- **What the task asks**
Each line from the one with "Screen dimensions: 1003x364" through the final line of the entries below must be printed exactly, and the pictures must not be.

---------- Data records ----------

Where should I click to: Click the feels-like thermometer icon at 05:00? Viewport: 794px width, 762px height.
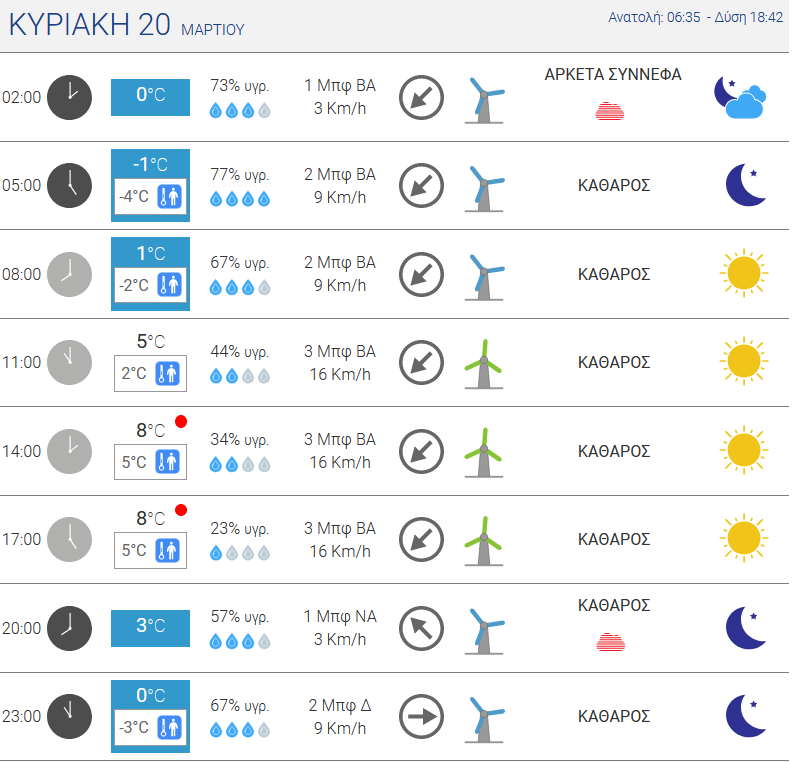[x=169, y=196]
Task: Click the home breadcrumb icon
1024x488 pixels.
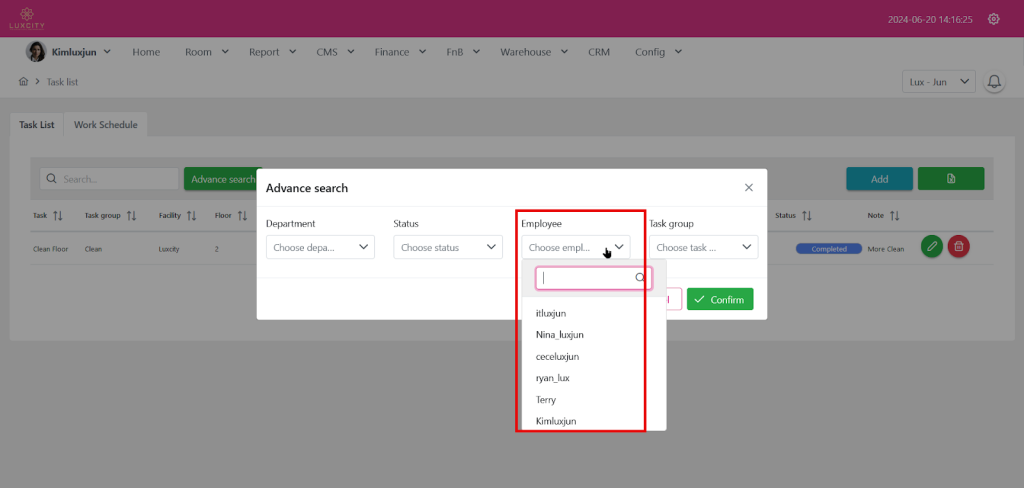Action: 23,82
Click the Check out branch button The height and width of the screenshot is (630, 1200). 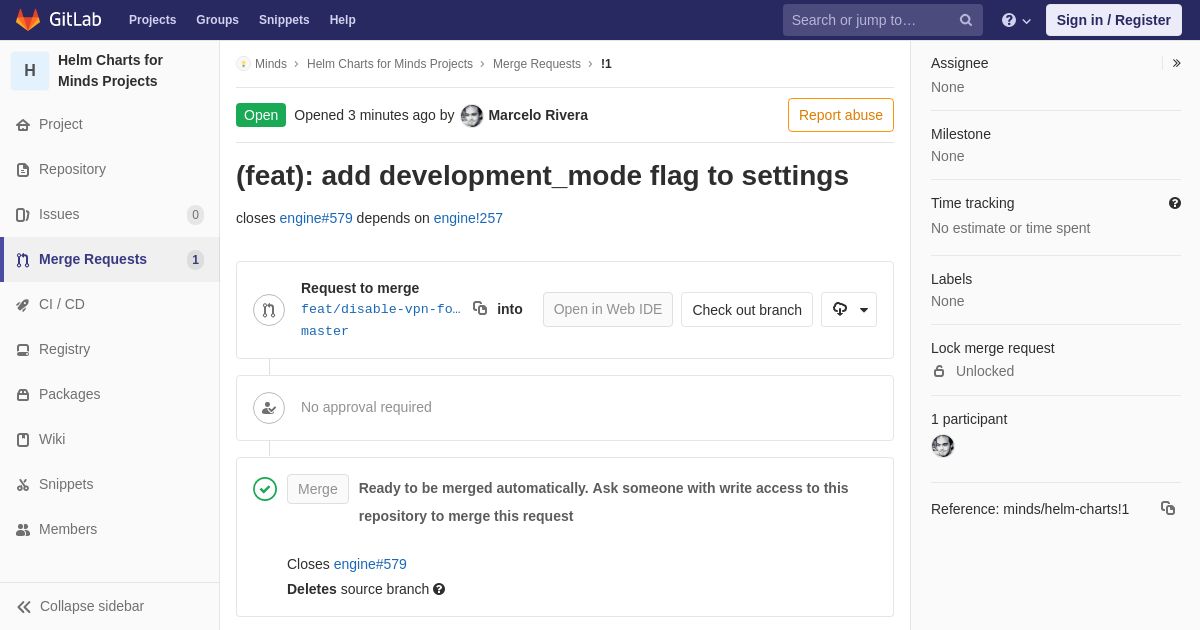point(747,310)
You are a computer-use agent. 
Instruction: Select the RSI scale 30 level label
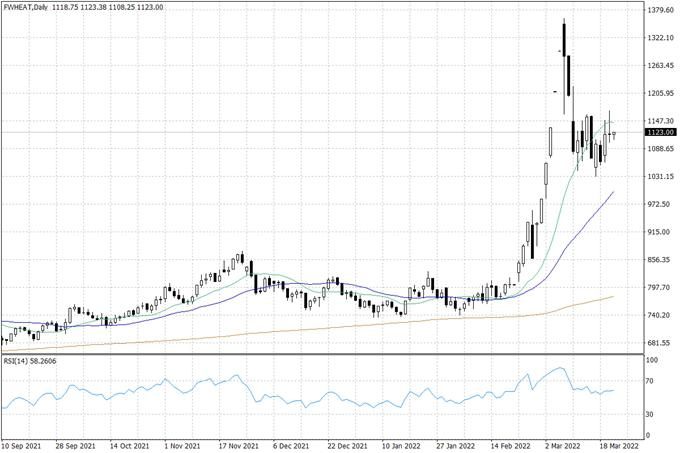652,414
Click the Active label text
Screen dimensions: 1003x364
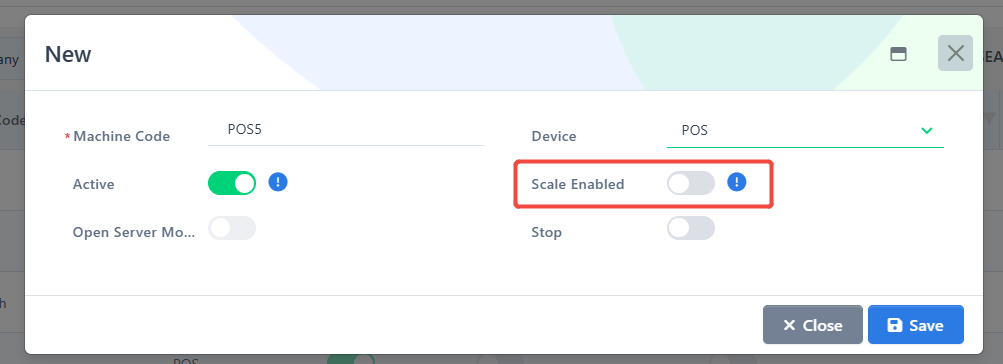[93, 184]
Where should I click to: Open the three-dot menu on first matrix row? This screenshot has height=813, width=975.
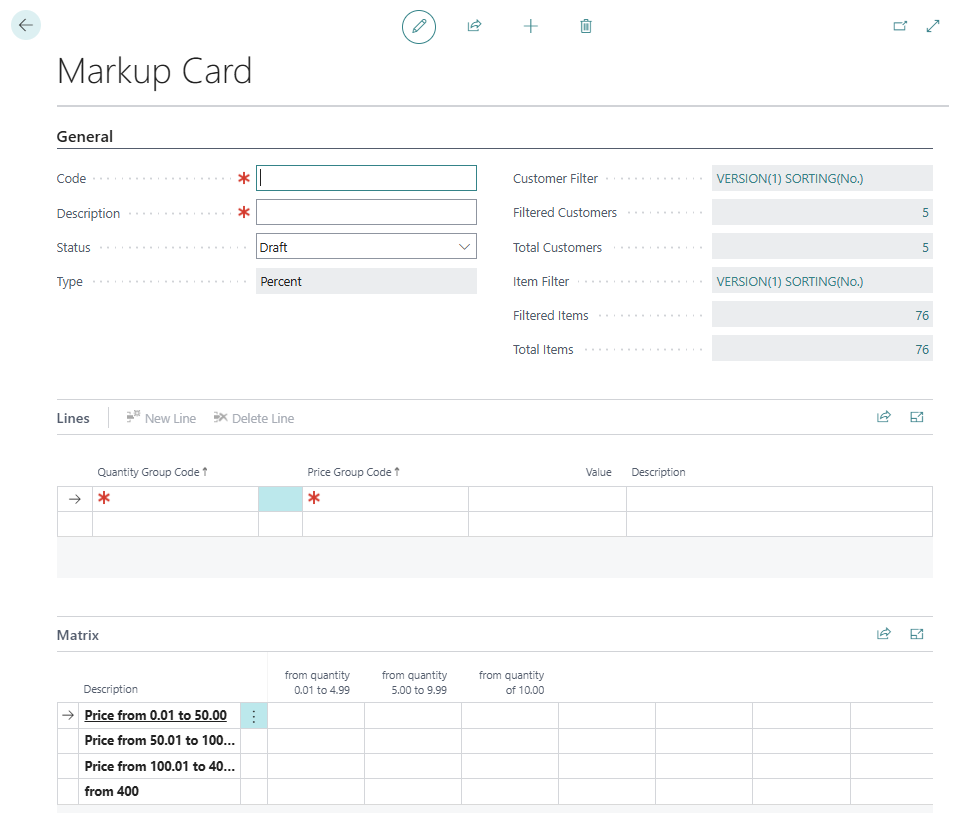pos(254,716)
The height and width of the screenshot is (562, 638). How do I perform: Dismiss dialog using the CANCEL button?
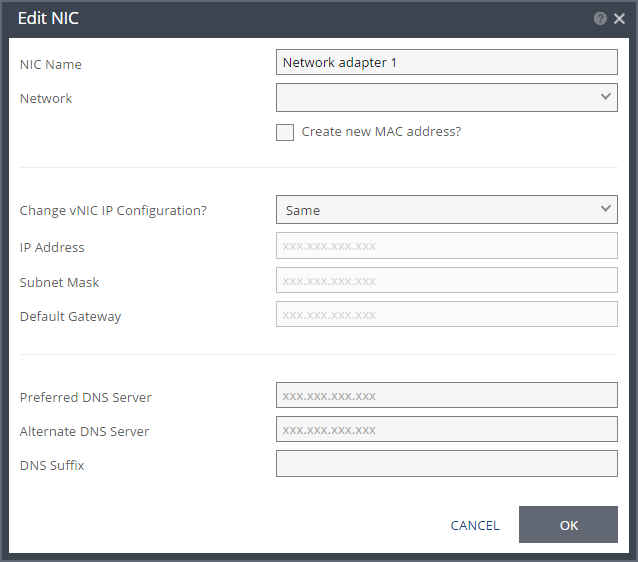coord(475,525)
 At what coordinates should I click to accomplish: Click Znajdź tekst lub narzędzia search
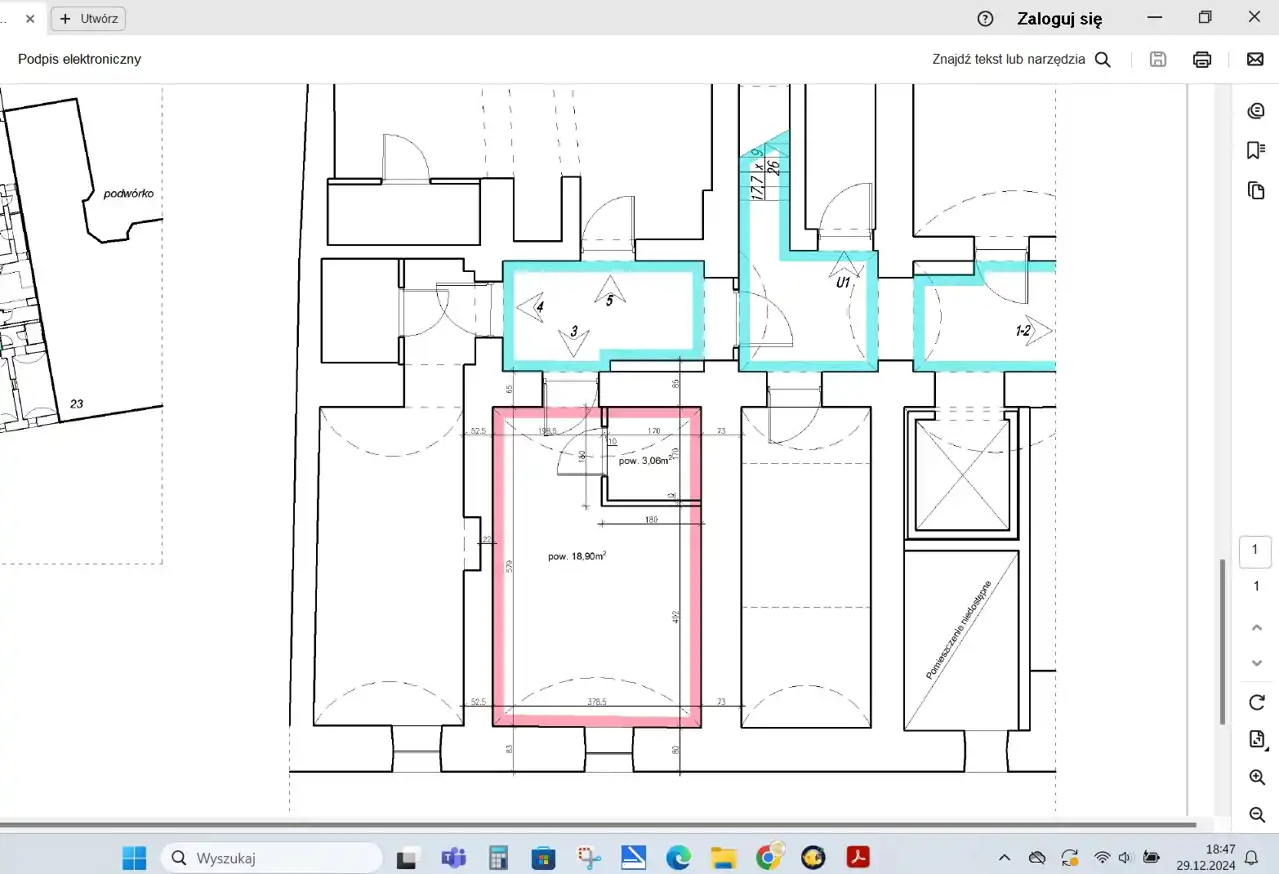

----------

- **Answer to this task**
Screen dimensions: 1003x364
[93, 184]
Where should I click to: Open the three-dot menu on first matrix row? This screenshot has height=813, width=975.
pos(254,716)
The height and width of the screenshot is (562, 638). How do I perform: Dismiss dialog using the CANCEL button?
coord(475,525)
 At what coordinates should I click to accomplish: Click Znajdź tekst lub narzędzia search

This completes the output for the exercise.